Microsoft Incident Response: Storm-2603, tooling, and parallel actors

Microsoft's own incident response work revealed a more complex operational picture in which two unrelated attackers operated simultaneously within the same network. One set of attacks was attributed to Storm-2603, a threat actor Microsoft says has deployed Warlock ransomware and often exploited known vulnerabilities in on-premises SharePoint servers since mid-2025.

Microsoft described an attack sequence in which initial access was likely attempted through a separate vulnerability, with requests for files such as win.ini and web.config — activity Microsoft characterized as probing for local file inclusion. Evidence pointed to CVE-2025-11371 (CVSS: 9.1), a critical flaw affecting Gladinet Triofox, as the likely initial access vector.

Once inside, the actor attributed to Storm-2603 reportedly deployed Velociraptor to blend malicious activity with trusted administrative behavior and established multiple remote access channels using Cloudflare tunneling, Zoho Assist, and Secure Shell (SSH) connections configured through Visual Studio Code. The group escalated privileges by creating new local and domain administrator accounts, and a vulnerable driver identified as "NSecKrnl.sys" was used to tamper with endpoint security protections and reduce detection visibility.

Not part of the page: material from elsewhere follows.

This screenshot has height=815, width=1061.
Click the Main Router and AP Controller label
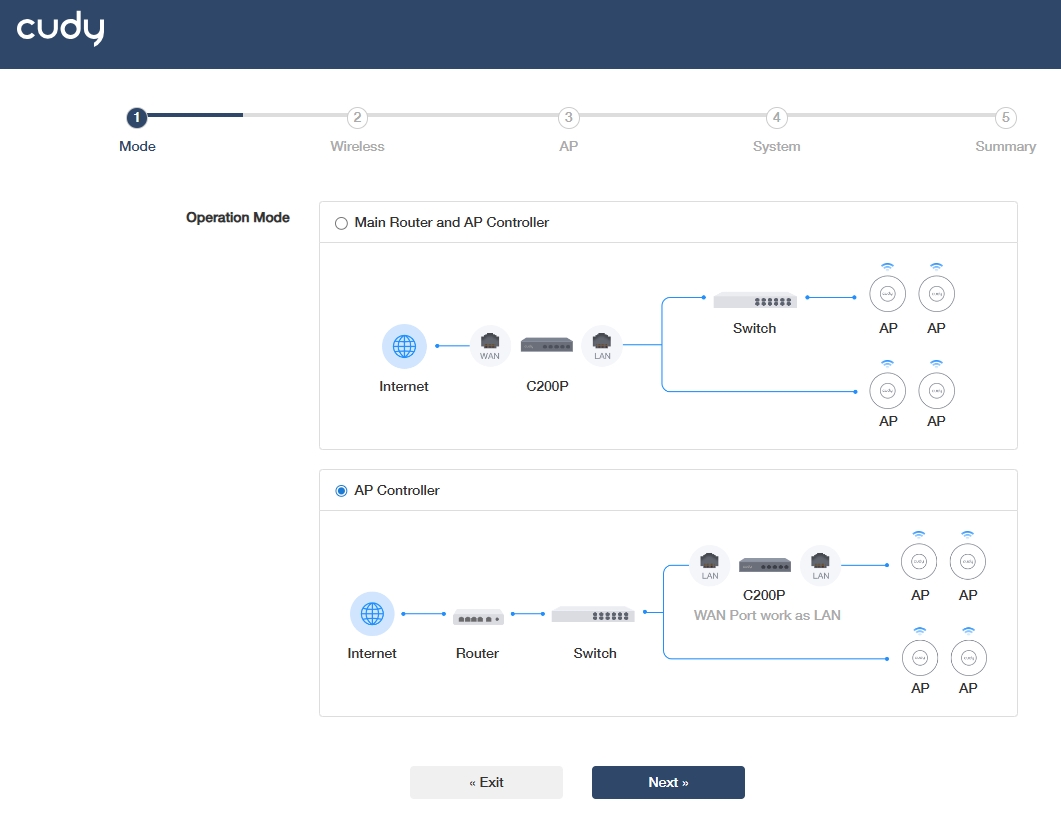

In parallel, Microsoft observed a second, unrelated threat actor co-existing in the same environment using DLL side-loading and custom backdoors, complicating attribution and incident response. Microsoft said attackers moved laterally beyond the first compromised network and into a second organization, which confirmed it had been compromised by the same ransomware activity attributed to Storm-2603. "Together, these overlapping activity streams enabled sustained access while masking the full scope of the intrusion," Microsoft Incident Response said. "The blend of known ransomware tactics and hidden techniques allowed the threat actors to establish deep and lasting access."

What this means for the Federal Civilian Executive Branch, security teams, and affected enterprises

  • Federal Civilian Executive Branch: Apply Microsoft’s May 2026 fixes by July 4, 2026, as directed by CISA’s KEV listing.
  • Security teams and incident responders: Watch for signs documented by Microsoft — requests for win.ini and web.config, use of Velociraptor, Cloudflare tunneling, Zoho Assist, SSH via Visual Studio Code, creation of new local and domain admin accounts, tampering involving "NSecKrnl.sys," DLL side-loading, and custom backdoors — and consider investigations that account for multiple concurrent intrusions that can mask one another.
  • Affected enterprises running SharePoint Server Subscription Edition, SharePoint Server 2019, or SharePoint Enterprise Server 2016: Prioritize deploying Microsoft’s patches and review authenticated access controls, since an attacker with Site Member permissions (PR:L) could exploit this vulnerability without elevated credentials.

Microsoft and CISA have drawn a narrow but urgent picture: a high-severity deserialization flaw fixed in May 2026 is being actively exploited, even as Microsoft judges exploitation "less likely." Who is carrying out the activity and what their ultimate objectives are remains unknown, while simultaneous intrusions — including activity attributed to Storm-2603 — show how quickly incidents can widen and obscure one another. For defenders, the immediate task is concrete and time-bound: patch the named SharePoint versions and hunt for the specific techniques Microsoft has observed.